Un rapport récent met en lumière une situation alarmante concernant notre environnement. Les océans approchent d’un seuil test d’acidification, menaçant l’équilibre écologique essentiel à la vie humaine. Les chercheurs appellent à une conscientisation accrue des enjeux planétaires interconnectés avant qu’il ne soit trop tard.
Selon le dernier rapport de l’Institut de Potsdam pour la recherche sur l’impact climatique (PIK), l’acidification des océans atteint presque un seuil test. Les chercheurs avertissent que la septième limite planétaire a presque été franchie, rendant extrêmement difficile, voire impossible, le maintien de l’équilibre environnemental qui a soutenu la civilisation humaine pendant des milliers d’années.
La science des limites planétaires a été établie en 2009 par Johan Rockström et d’autres scientifiques du PIK. Ce cadre décrit l’impact des activités humaines sur la biosphère terrestre, identifiant des seuils spécifiques au-delà desquels l’environnement pourrait ne plus être capable de s’auto-réguler. Si toutes les neuf limites planétaires sont dépassées, la période de stabilité dont l’humanité a bénéficié durant l’Holocène pourrait être remplacée par des conditions planétaires très différentes – et extrêmement hostiles.
Les neuf systèmes décrits par le cadre planétaire du PIK comprennent les limites suivantes : le changement climatique ; l’introduction d’entités nouvelles dans l’écosystème (produits chimiques synthétiques) ; l’appauvrissement de la couche d’ozone dans la stratosphère ; l’augmentation des aérosols atmosphériques ; l’acidification des océans ; les flux biogéochimiques ; les variations d’eau douce ; les changements dans les systèmes terrestres ; et l’intégrité de la biosphère.

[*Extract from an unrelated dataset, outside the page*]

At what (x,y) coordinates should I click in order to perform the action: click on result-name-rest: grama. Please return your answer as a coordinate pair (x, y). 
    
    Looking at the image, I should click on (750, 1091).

Selon le dernier rapport, l’acidification des océans est maintenant presque au-delà du point de non-retour. Les océans absorbent de plus en plus de gaz à effet de serre de l’atmosphère, surtout aux latitudes élevées, et ce processus pose une menace existentielle pour les organismes calcifiants. Des systèmes alimentaires entiers pourraient s’effondrer, et l’efficacité de l’océan en tant que puits de carbone en serait diminuée en conséquence.
L’acidification des océans et l’intégrité de la biosphère sont profondément interconnectées, a averti la physicienne climatique du PIK, Levke Caesar. Plusieurs nouvelles études publiées au cours des dernières années suggèrent que même les conditions actuelles des eaux océaniques pourraient être considérées comme « problématiques » et essentiellement dangereuses pour divers organismes marins.
Caesar a déclaré que « l’un des principaux messages de notre rapport est que toutes les neuf limites planétaires sont hautement interconnectées. » Les neuf problématiques décrites dans le cadre planétaire doivent être considérées comme des éléments d’un même problème environnemental, car les systèmes terrestres interagissent constamment, et tout changement dans un domaine affecte les autres.
Les chercheurs ont indiqué que la santé de la planète est menacée au point que les scientifiques doivent travailler ardemment pour transmettre ce message à un plus large public. Les chercheurs du PIK s’engagent désormais à publier chaque année de nouvelles mesures des seuils des limites planétaires, produisant des rapports accessibles à un public plus large plutôt qu’uniquement aux académiciens.